### Exercise
Pick up the passage on sila and the five precepts after its final sentence and keep writing it in the same voice.

### Given passage

This month’s practice is “Sila,” translated as virtue, or morality.  Goodness.

I don’t know about you, but virtue, or morality never had a great appeal to me.  In our post-modern, hip, ironic world, where we seem to be surrounded by so much meanness, goodness sometimes seems kind of sissy or namely-pamby; “goody two-shoes” is not a compliment.   It is only when one actually practices it that one sees its rewards.

What practice of sila promises is “the bliss of blamelessness.”  To those of us haunted by feelings of shame or guilt, or some inner conviction of wrongness –  often the byproduct of growing up gay or lesbian in a homophobic world –  it is actually quite liberating to come to see and believe in one’s own goodness.  And to act in a way that supports that view.

One way of practicing this perfection of “sila” is by following the precepts.  The precepts are not commandments, nor rules about right and wrong.  They are not imposed from without.  They are undertaken, from within oneself, as “trainings.”  To train the heart and mind to recognize the innate goodness that lies within each of us.

The precepts all begin with the phrase, “I undertake the training to …

  1. refrain from killing, taking life.  (also, can be broadened to include causing harm.)
  2. refrain from taking that which is not offered.
  3. refrain from sexual misconduct
  4. refrain from false speech
  5. refrain from intoxicants that cloud the mind.

It is important to remember that these are guidelines, trainings.  So that, for example, as one might be taking something that is not offered – a pen in a doctor’s office, an illegal parking space, calling something tax-deductible or a business expense which really isn’t; going on Facebook on employers time … not to mention more egregious examples … one simply holds it up for enquiry, and makes that pause, to determine, am I following this precept.

The first precept, too, to refrain from killing, or taking life.  “Oh, that’s easy,” one might say. I’ve never killed anyone.”  Ever tent your house for termites, or given your dog a flea bath? Again, these are not absolutes, they are trainings, areas of enquiry, so that we live consciously, and considerately of the needs of others.

Sexual misconduct is behavior which causes harm, to oneself or another.  Interestingly, for us, sex with a member of one’s own gender is not considered misconduct.  Only if it causes harm to oneself or another.

Guidelines about false speech can be discussed at length another time, but saying something that isn’t true, or which is slanderous or harmful … which could include self-denigrating comments about oneself, if they’re not true … is a good place to start.

### Given information

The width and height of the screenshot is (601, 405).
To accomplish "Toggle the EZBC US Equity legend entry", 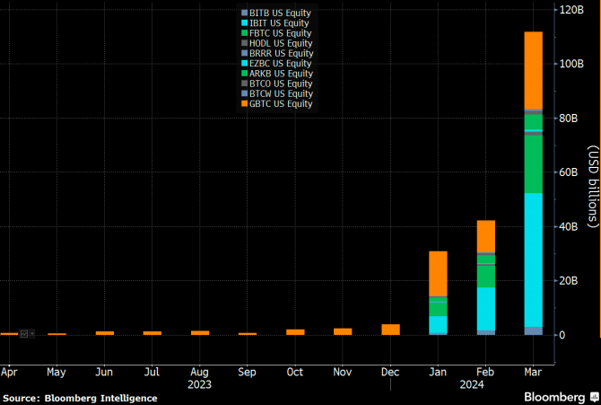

* * *

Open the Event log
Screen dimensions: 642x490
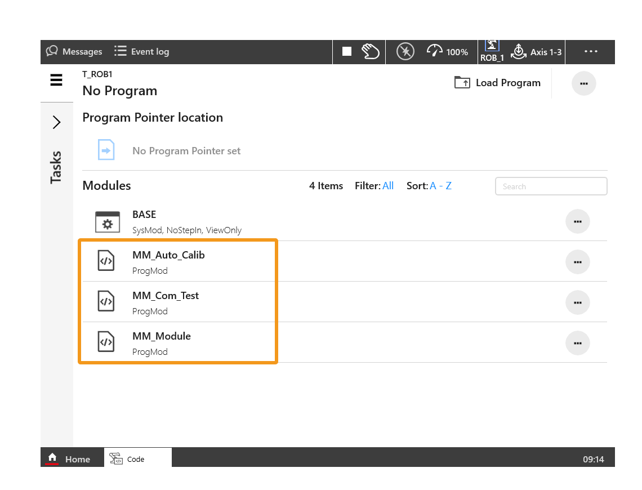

--

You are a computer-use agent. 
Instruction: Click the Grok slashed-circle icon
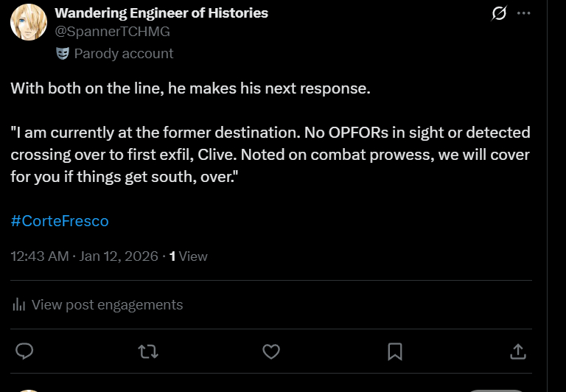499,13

### Answer to this problem
All of these precepts can also be looked at in reverse, as aspirations of things to do, rather than things to avoid.

  1. To cultivate compassion and loving-kindness, and to protect the lives of people, animals and plants.
  2. To realize the sufficiency in what I have; to practice generosity.
  3. To cultivate responsibility in the use of my sexual energy; to respect my commitments and the commitments of others.
  4. To cultivate loving speech and deep listening.  To speak truthfully, and not to spread news which I do not know to be true.
  5. To practice mindful eating and consuming in a way that protects clarity; recognizing that proper diet is crucial for self-transformation and the  healing of the planet.
All of the precepts come from a place of accountability and self-responsibility.  One follows them not because one is required to, but because they lead to alleviation of suffering; ours, and others.

The Buddha is often compared to a physician, prescribing for the wounded heart and mind. The precepts are prescriptions for self-esteem, self-respect, self-care.  Following them, using them as trainings, leads to confidence and lack of fear.

Sila is based on the logic of interconnectedness.  If we are all part of the same web of interconnection, I cannot hurt you without also hurting myself.  If I would not like something done to me, then how can I do it to another?

Sila follows generosity, and in a sense, is a continuation of generosity.  By practicing sila, and following the precepts, we contribute safety and truthfulness.  We are giving people the gift of knowing they are safe in our presence.  When people know they can trust us, they feel comfortable around us; when we know we can trust ourselves, we gain a healthy sense of self-respect.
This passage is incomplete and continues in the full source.